El olvido, con toda su fuerza, viene de otro orden. Emerge de un conocimiento profundo de la obra o del pensamiento de una/un autora/autor y es inviable sin comprensión, sin apelar a una memoria que no dejará de construirse –desde sus orígenes hasta su fin− en esas epístolas mal fechadas que se llaman historia de la filosofía. Olvidar es lo que hacía Foucault con otros pensadores prohibidos que, sin nombrarlos, formaban parte de sus personajes conceptuales; se daban cita en sus problemas que, en parte, son los nuestros pero demandan nuevos planteos.

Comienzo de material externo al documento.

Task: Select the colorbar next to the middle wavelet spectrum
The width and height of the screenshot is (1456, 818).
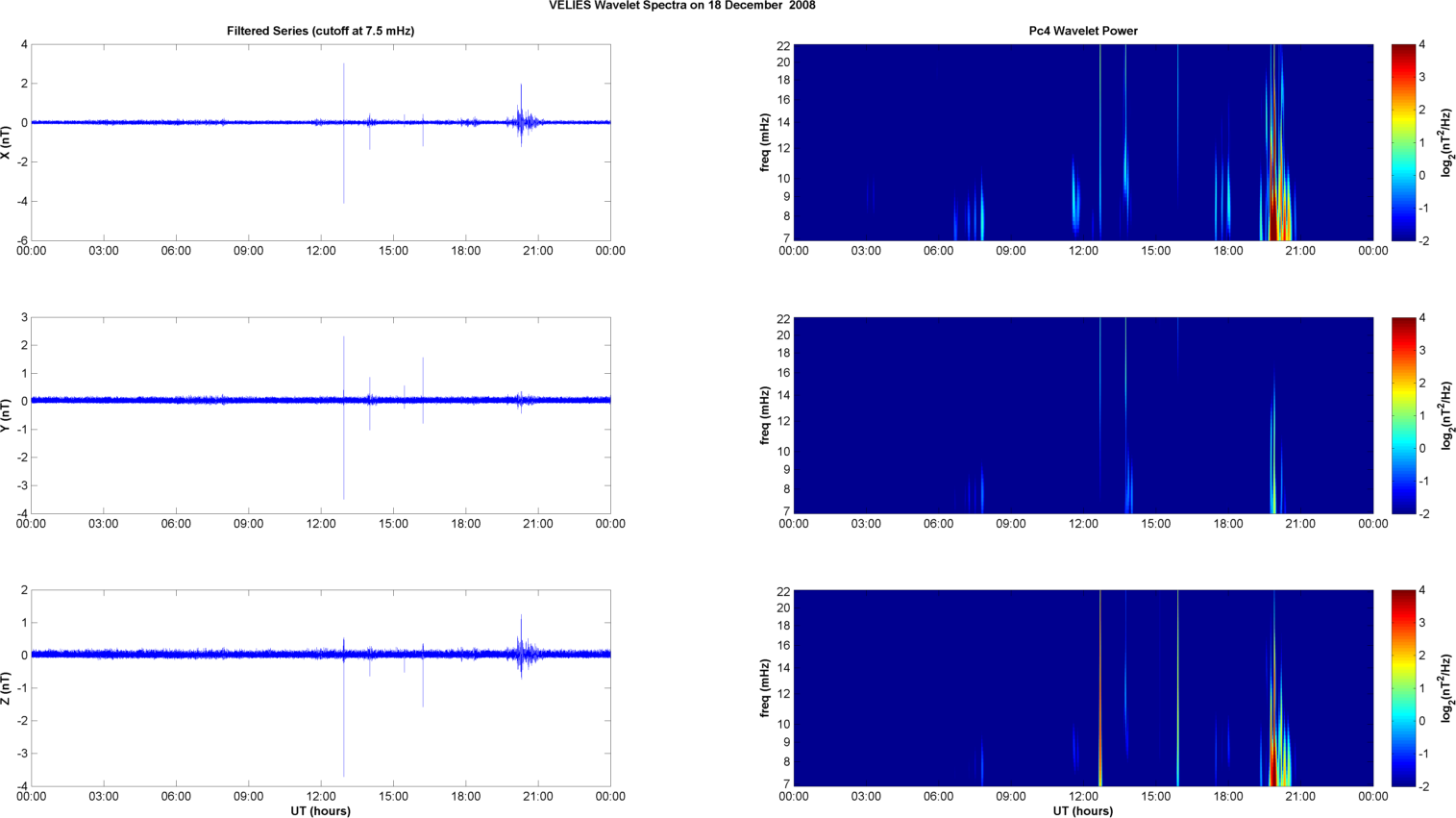Action: (x=1403, y=415)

A partir de todo ello, debemos considerar la situación suscitada por el bullshit de Sorman y el sobrevuelo de la “cancelación” como indicios para interrogarnos por los regímenes de verdad, los órdenes de producción de saberes, las relaciones de poder y sus efectos, los procesos de subjetivación, en fin, por la episteme y los dispositivos de nuestro tiempo. En este punto, los aportes que desde hace años se hacen en las universidades de nuestro país en torno a ello valen como antecedentes para retomar, continuar, expandir, revisar.


[1] Los autores expresan su gratitud al equipo editorial que es responsable de la redacción de las primeras líneas.


Sebastián Rigotti* es docente e investigador de la Facultad de Ciencias de la Educación.

Luis Sebastián Rossi** es docente e investigador de la Facultad de Ciencias de la Educación.